Begin at the line containing "Instruction: Open the" and copy exactly through the last line of the listing, skipping every picture.

*** ENTRIES SHOWN

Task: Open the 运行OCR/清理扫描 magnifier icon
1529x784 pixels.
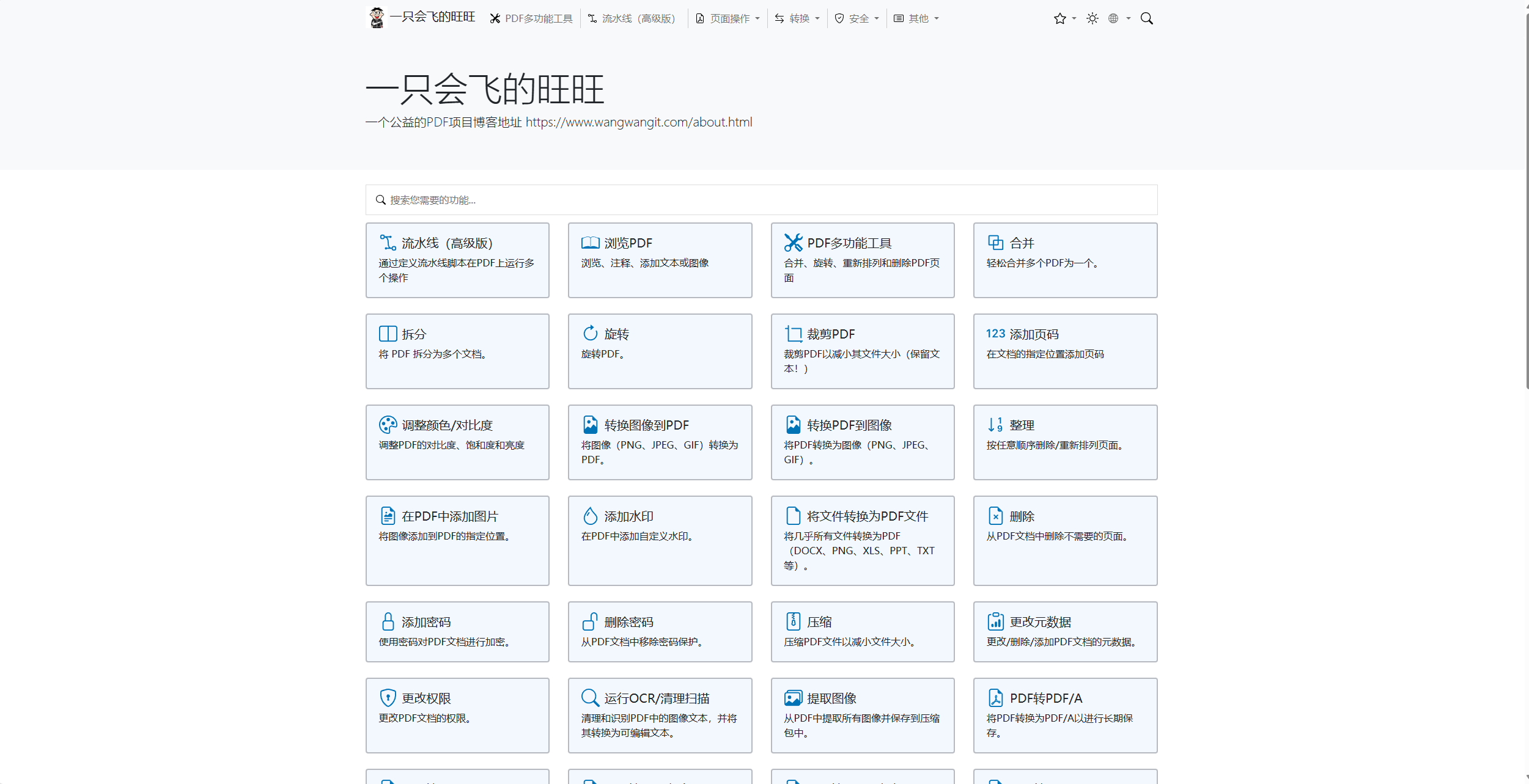Action: coord(590,698)
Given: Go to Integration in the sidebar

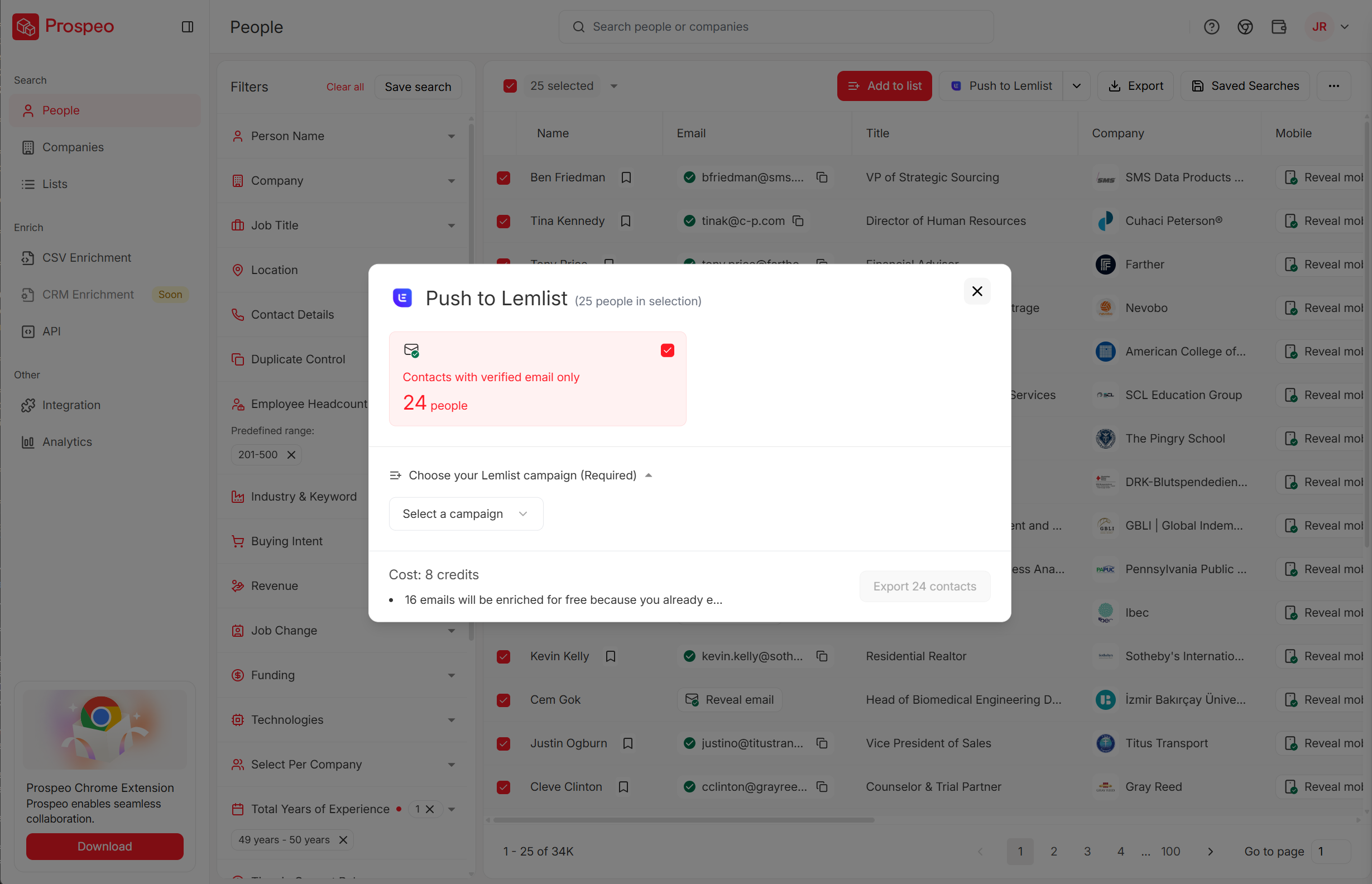Looking at the screenshot, I should pyautogui.click(x=71, y=405).
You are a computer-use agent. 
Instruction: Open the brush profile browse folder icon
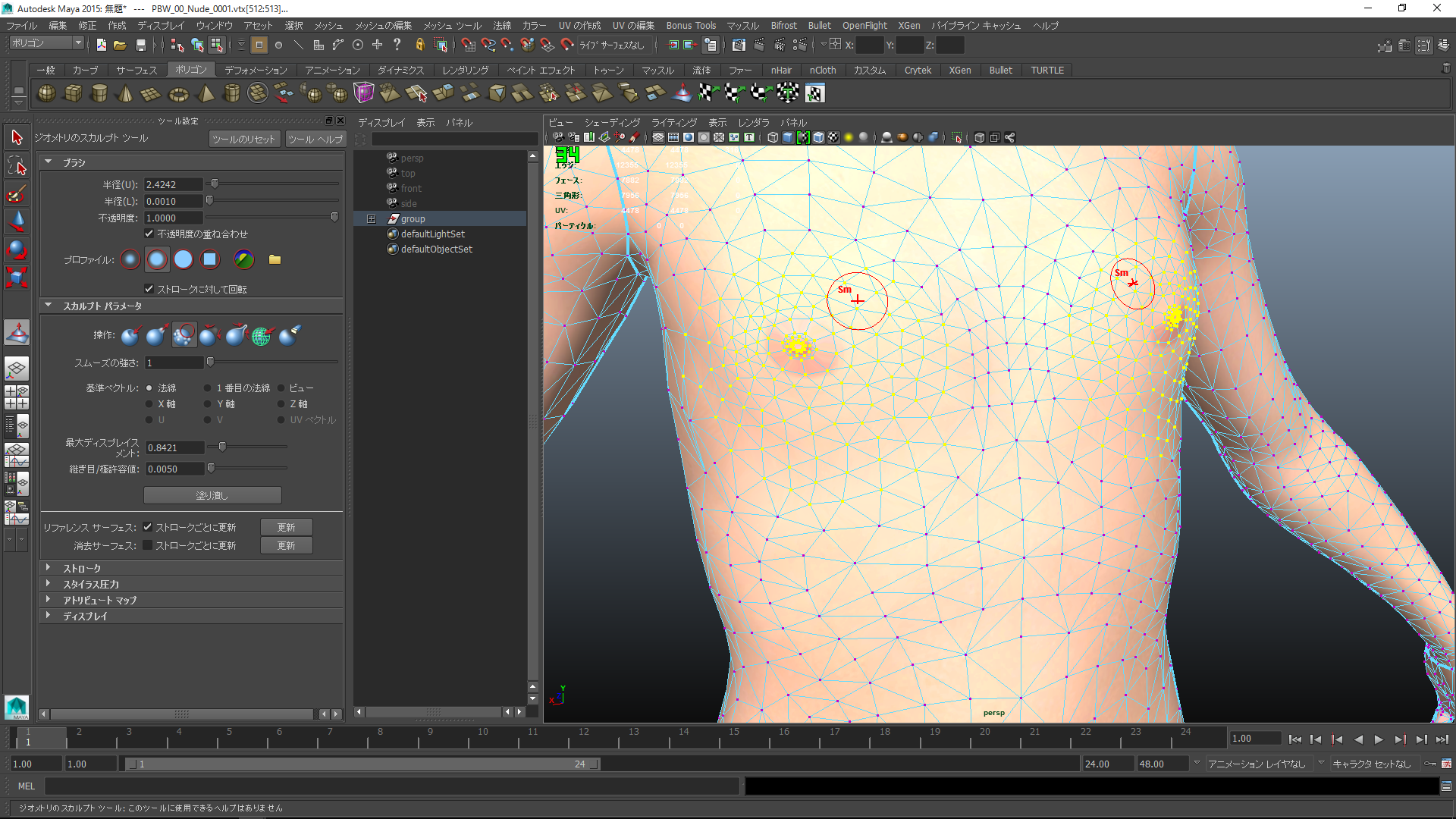point(275,259)
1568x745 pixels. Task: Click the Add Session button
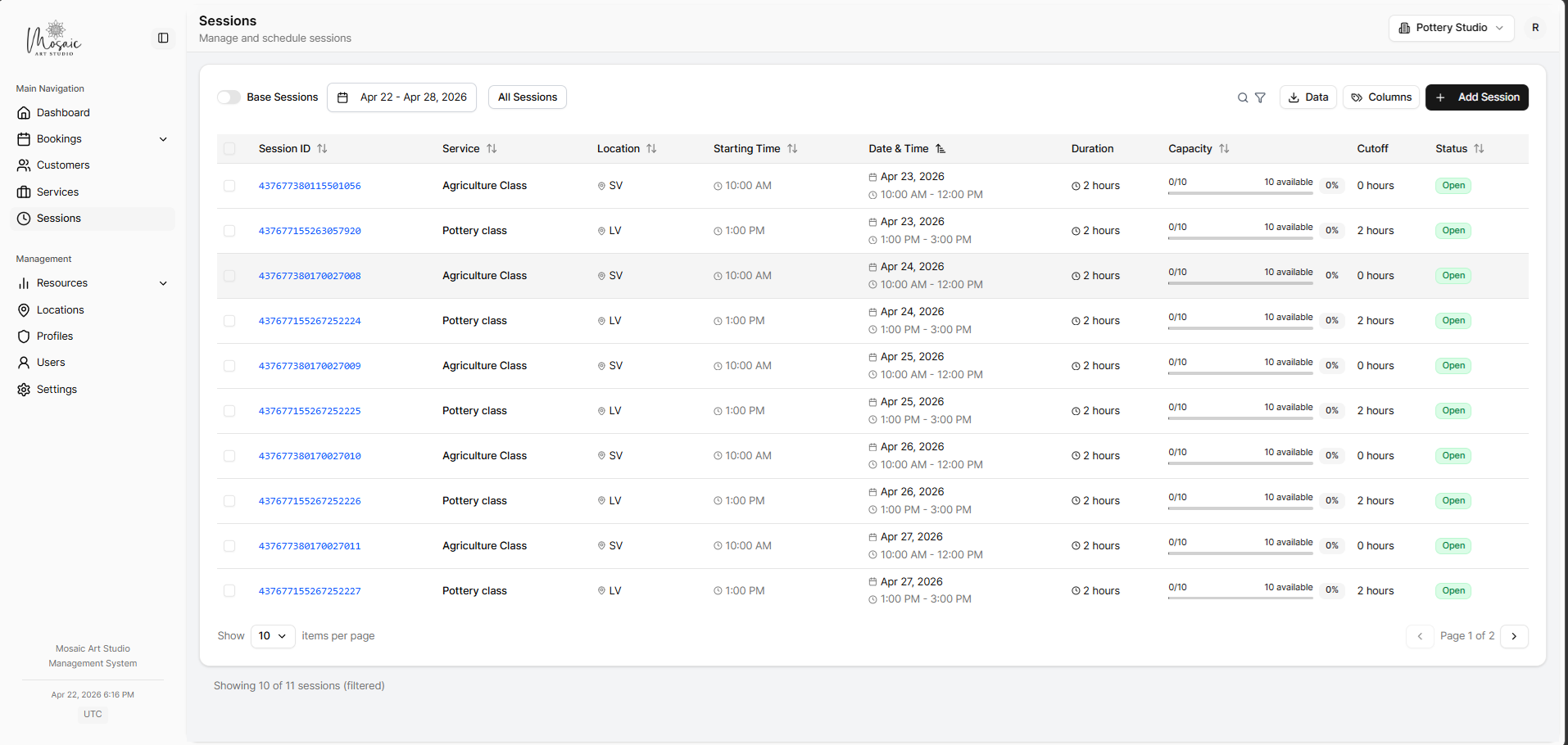click(x=1476, y=97)
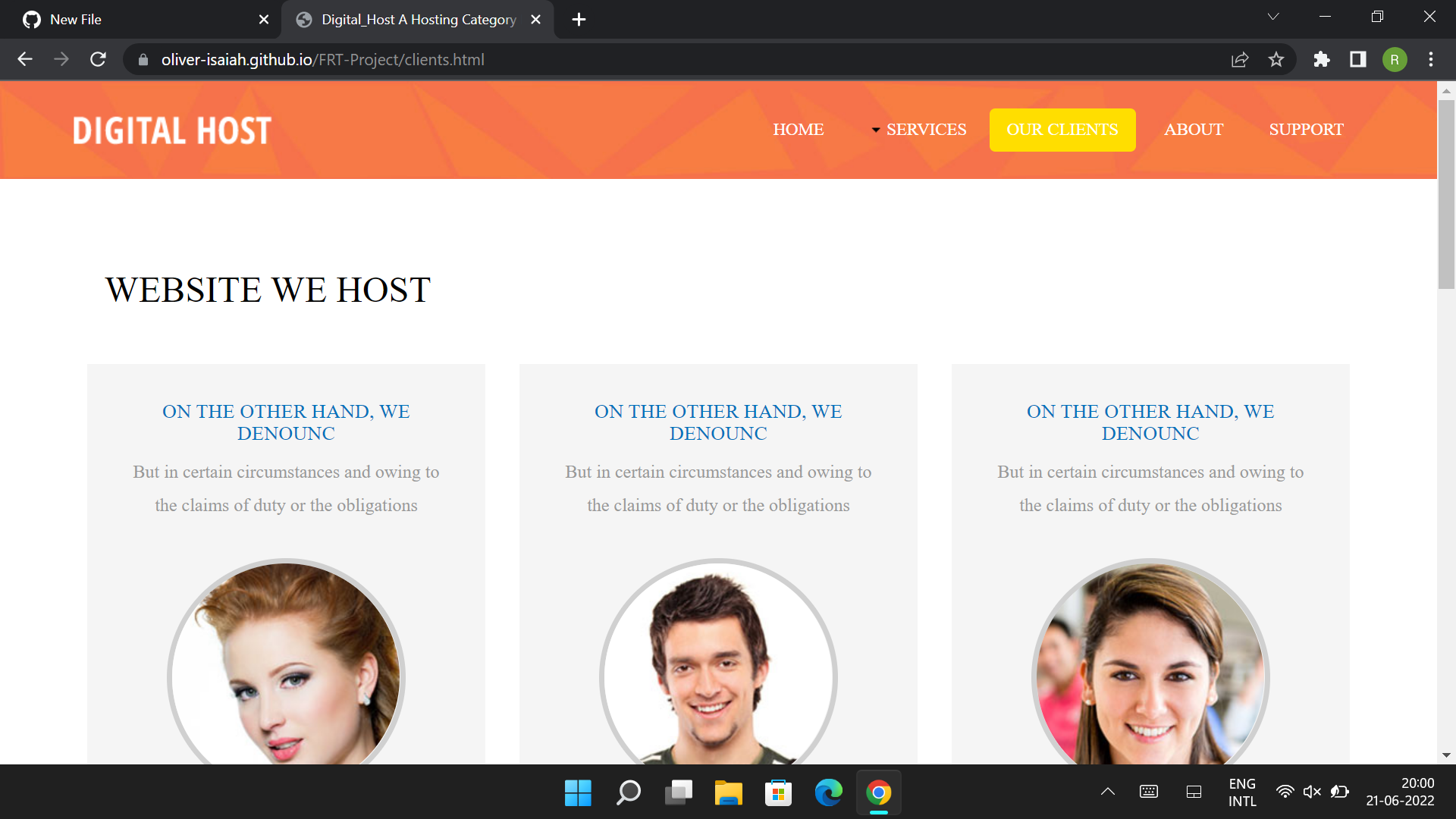Open the Chrome three-dot menu

1432,59
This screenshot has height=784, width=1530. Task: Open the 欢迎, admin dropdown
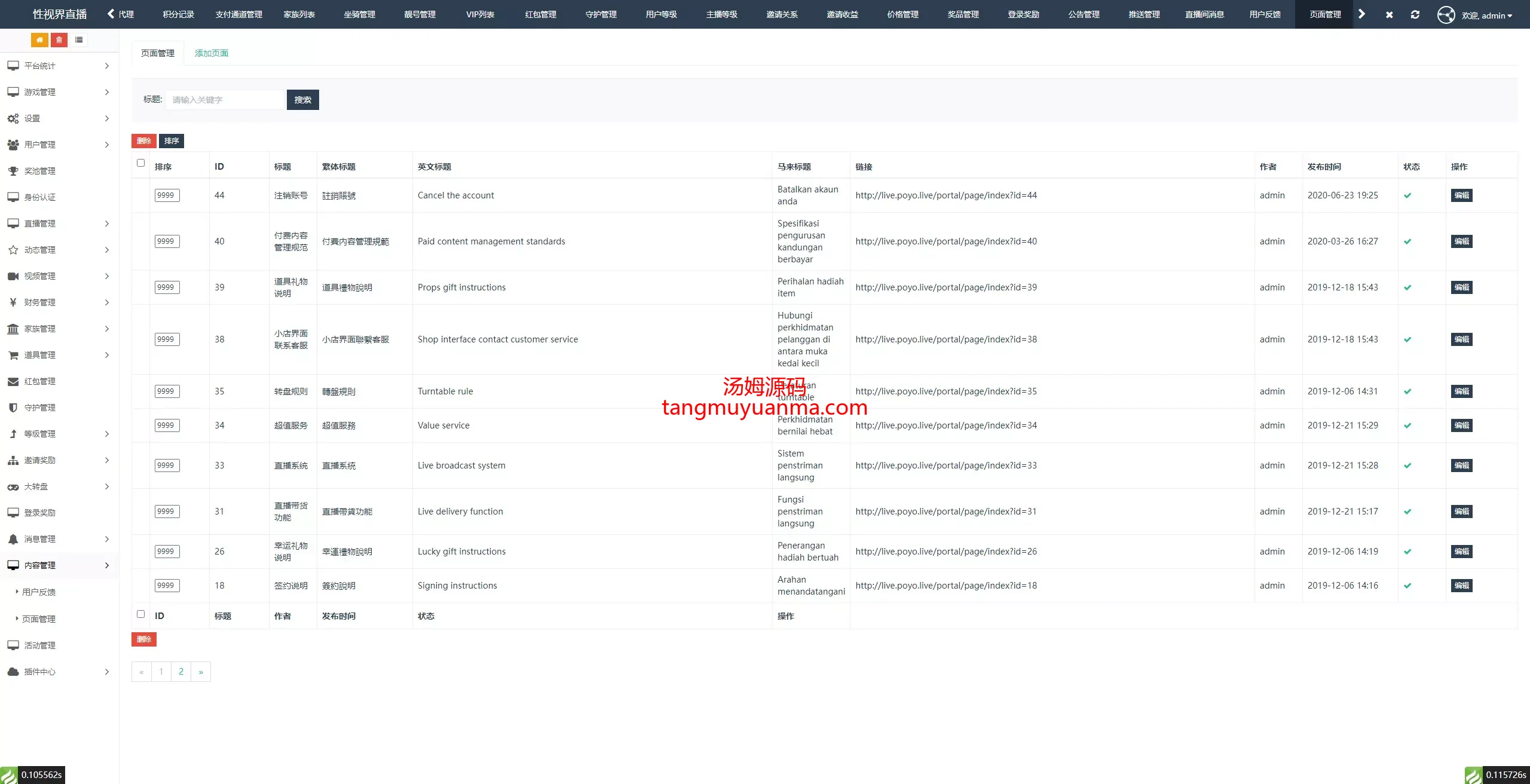[x=1486, y=16]
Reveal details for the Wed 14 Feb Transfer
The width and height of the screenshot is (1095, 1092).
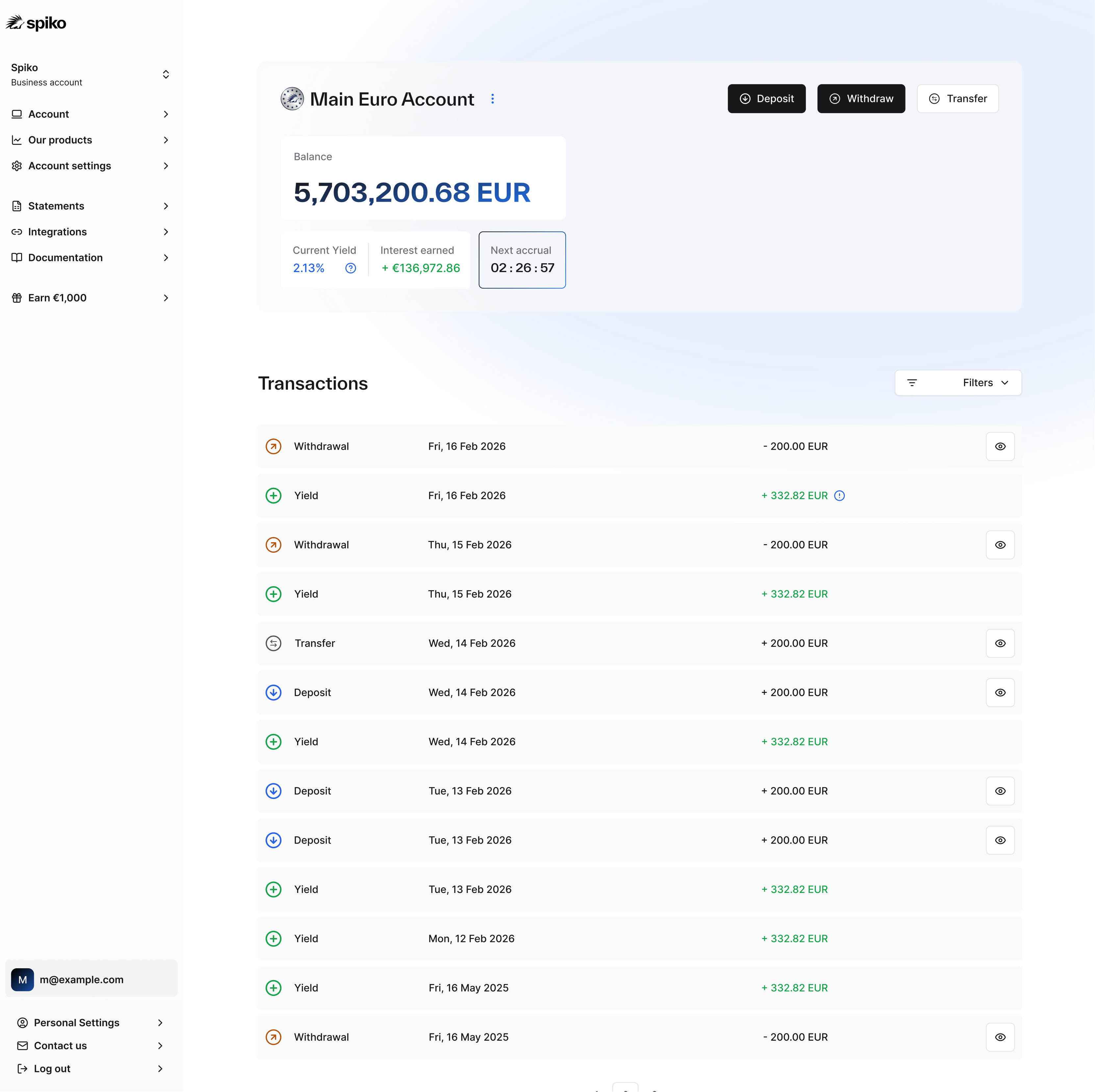point(1000,643)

******

**TASK SOLUTION:**
Instruction: Open the brush profile browse folder icon
point(275,259)
1568x745 pixels. Task: Click the Add Session button
click(x=1476, y=97)
Open the Chrome three-dot menu

1432,59
This screenshot has height=784, width=1530. Task: Open the 欢迎, admin dropdown
[x=1486, y=16]
Reveal details for the Wed 14 Feb Transfer
The width and height of the screenshot is (1095, 1092).
point(1000,643)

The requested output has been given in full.